Under strict maternal inheritance, mutations causing loss of male functions are likely to be neutral or beneficial to female fitness and thus can increase mitochondrial transmission to future generations (Lewis, 1942; Greiner et al., 2014). Cytoplasmic male sterility (CMS) polymorphisms can therefore be established (Chase, 2007), and are known in many plant species (reviewed by Schnable and Wise, 1998). The CMS mutant phenotype can be negated by nuclear ‘restorer’ alleles; within a species, appearance of a restorer can result in a return to hermaphroditism or lead to long-term gynodioecy with male sterile (female) and hermaphroditic individuals coexisting within populations (Lewis, 1942; Gouyon et al., 1991; Chase, 2007; Touzet and Delph, 2009). Paternal leakage, causing mitochondrial heteroplasmy, can influence the evolution of CMS in two ways: it allows selection on mitochondrial effects on male fitness (Frank, 1989) and can potentially restore male function in the offspring of a CMS mother plant, thereby increasing nuclear gene fitness (Andersson-Ceplitis and Bengtsson, 2002; McCauley, 2013). In the latter case, genotypes that lead to heteroplasmy would be predicted to be favored in populations where rates of nuclear restoration are low. However, little is currently known about the natural incidence of mitochondrial heteroplasmy and its role in the evolution and maintenance of CMS.

We therefore conducted a survey of mitochondrial sequence variants throughout Western Europe in order to estimate frequencies of polymorphism in natural populations of a gynodioecious flowering plant, ribwort plantain (Plantago lanceolata), and test for heteroplasmy that has not previously been examined in the species. By combining analyses of sequences with information on sex phenotypes, we also tested whether heteroplasmy is more common in gynodioecious P. lanceolata lacking restorers of male fertility than in populations with restorers.

Materials and methods

Study system

P. lanceolata is a herbaceous flowering plant with a worldwide distribution. The species is obligately outcrossing because of self-incompatibility, and populations are usually gynodioecious (Ross, 1973). Controlled crossing experiments have demonstrated cytonuclear control of sex phenotypes in P. lanceolata; three CMS types were identified, with evidence that mitochondrial genotypes differ between them (Van Damme and Van Delden, 1982). Alleles that restore male fertility in the presence of specific CMS types are found at multiple nuclear loci, and interact epistatically (de Haan et al., 1997a). The estimated frequency of male restorer alleles varies among populations and CMS types, being lowest for CMS type-1 (de Haan et al., 1997a).

Plant collecting and phenotyping

Living plants, leaf material or seeds were collected from 15 wild populations of P. lanceolata in Western Europe (Table 1 and Figure 1). Sex phenotypes were recorded in the wild at the time of collection or under greenhouse conditions following germination. All individuals represented by dried leaf or living material were genotyped, whereas wild collected seeds were germinated and one plant per seed family was chosen for downstream analyses. Seedlings and living plants were maintained in the Newcastle University growth facilities. Male sterility was identified as the absence of pollen producing anthers on all sexually mature inflorescences. When the phenotype was unambiguous, the trait values ‘male sterile’ or ‘hermaphrodite’ were assigned; individuals with ambiguous or unknown phenotypes were categorized as ‘undetermined’.
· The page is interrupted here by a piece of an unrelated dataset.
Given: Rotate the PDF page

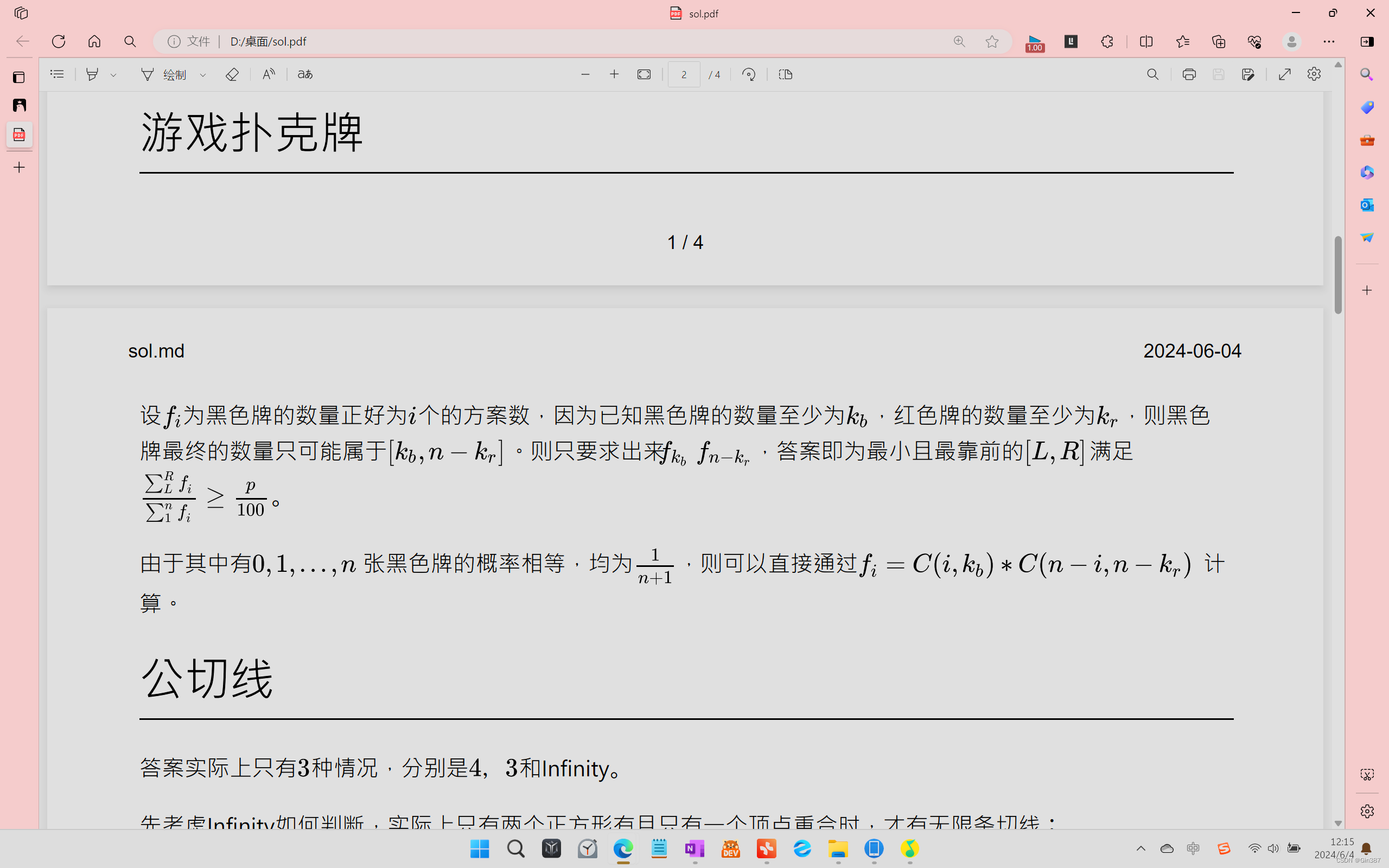Looking at the screenshot, I should 748,74.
Table 1 Plantago lanceolata collection locations in Western Europe
Figure 1
figure 1

Population locations and mitochondrial genotype frequencies of Western European P. lanceolata. The relative proportion of single-nucleotide polymorphism (SNP) genotypes at atp6 and rps12 (listed in Table 2) are represented in pie charts by color: ‘T’ (black), ‘C’ (orange) and heteroplasmic ‘C/T’ (pink).
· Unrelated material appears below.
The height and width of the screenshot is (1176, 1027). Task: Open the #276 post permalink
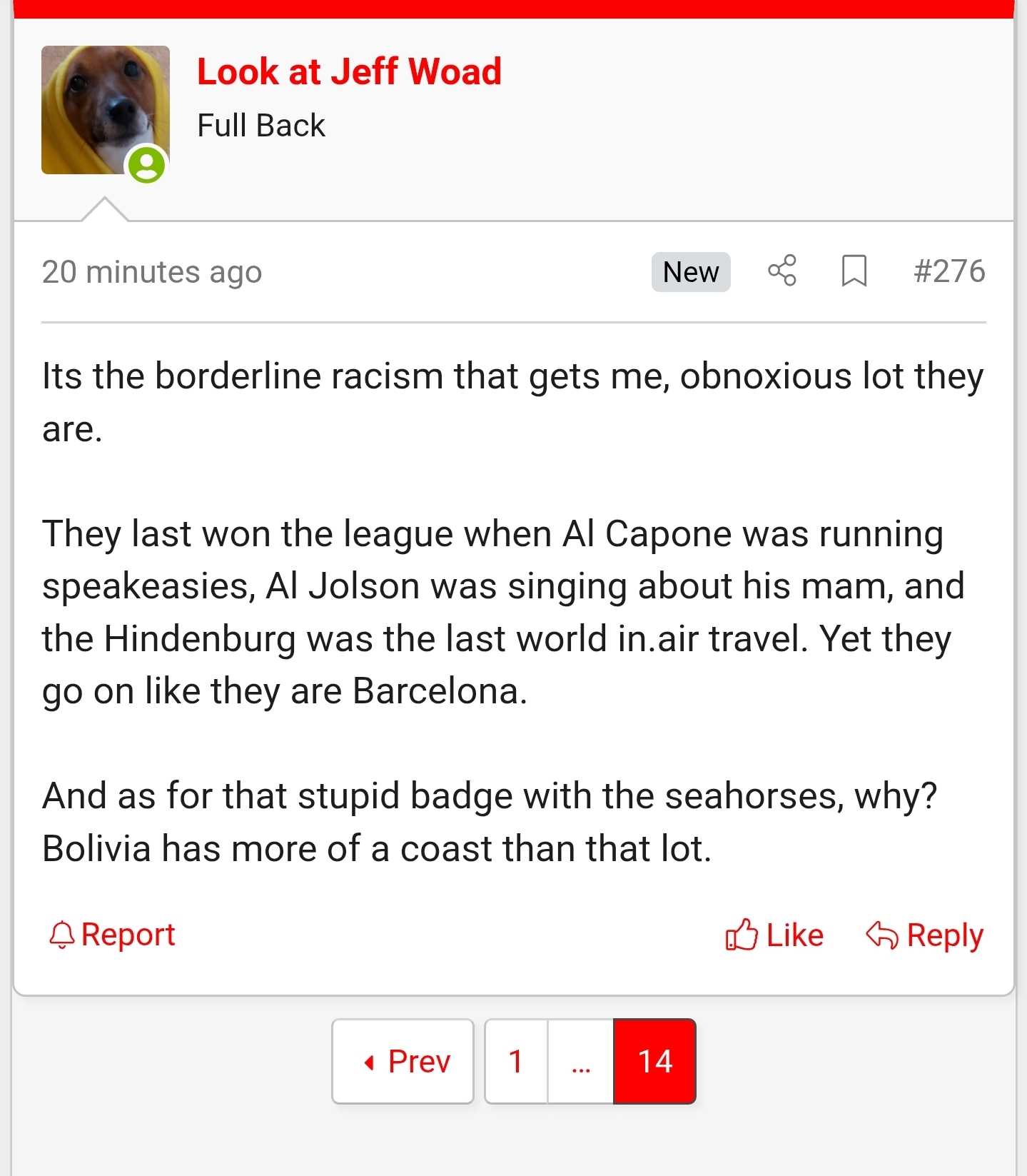[x=949, y=271]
Sequencing, trace accuracy and genotype calling

DNA was extracted from leaf tissue samples using a modified CTAB (cetyl trimethylammonium bromide) protocol (Wolff, 1996). Partial mitochondrial genome assemblies (constructed from Illumina, San Diego, CA, USA; paired-end reads; N Levsen and K Wolff, unpublished) of eight geographically disparate European P. lanceolata individuals were used to design PCR and sequencing primers (Supplementary Table S1) for fragments of two mitochondrial genes (atp6 and rps12). PCR amplification was conducted in a 20 μl volume consisting of 4.2 μl of 5 × MyTaq Reaction Buffer (Bioline, London, UK), 0.5 μl (10 pM) of each primer, 13.4 μl H2O, 0.4 μl MyTaq DNA polymerase and 1 μl of template DNA. The temperature cycling protocol was as follows: 95 °C initial denaturation for 3 min; 35 cycles at 95 °C for 15 s, 52 °C for 15 s and 72 °C for 30 s; a final extension step at 72 °C for 5 min. Sanger sequencing of both DNA strands was performed at the Edinburgh Genomics facility (Edinburgh, UK). The sequence reads were quality trimmed and aligned to the Mimulus guttatus mitochondrial reference sequence (GenBank: JN098455.1; Mower et al., 2012) in CLC Genomics Workbench v8.0.2 (CLCbio, Arhus, Denmark). The annotated M. guttatus sequence provided a published guide to determining site position and category (for example, synonymous).

Identifying heteroplasmy

Sanger DNA sequencing at heterozygous or heteroplasmic sites produces two electropherogram trace peaks: one for each segregating nucleotide. The height ratio of those peaks indicated the proportion of each nucleotide in the underlying sample (Roy and Schreiber, 2014). To assess our ability to detect heteroplasmy, we generated mixtures of two alleles of the mitochondrial atp6 gene and sequenced them. PCR cloning of atp6 (CloneJET PCR cloning kit, Thermo Scientific, Waltham, MA, USA) was performed on an individual heteroplasmic for these variants, revealing a single polymorphism (C/T) at position 443 relative to the M. guttatus atp6 start position. Cleaned, quantified (10–20 ng μl−1) PCR products representing two clones of each type were mixed to generate the series ranging from 100% T to 100% C, with 10 intermediate mixtures (5:95, 10:90, 20:80, 30:70, 40:60, 60:40, 70:30, 80:20, 90:10 and 95:5). Each mix was bidirectionally sequenced with two replicates. Linear regression of the original allele mix proportions and mean trace peak heights for forward and reverse reads was performed using SigmaPlot v12.5 (Systat Software Inc., San Jose, CA, USA). Based on the results of the allelic mixtures, we set the Sanger trace peak threshold indicating heteroplasmy at a site to >10% of the site’s total peak height. Peak height was determined using the ‘Secondary Peak Calling’ tool in CLC.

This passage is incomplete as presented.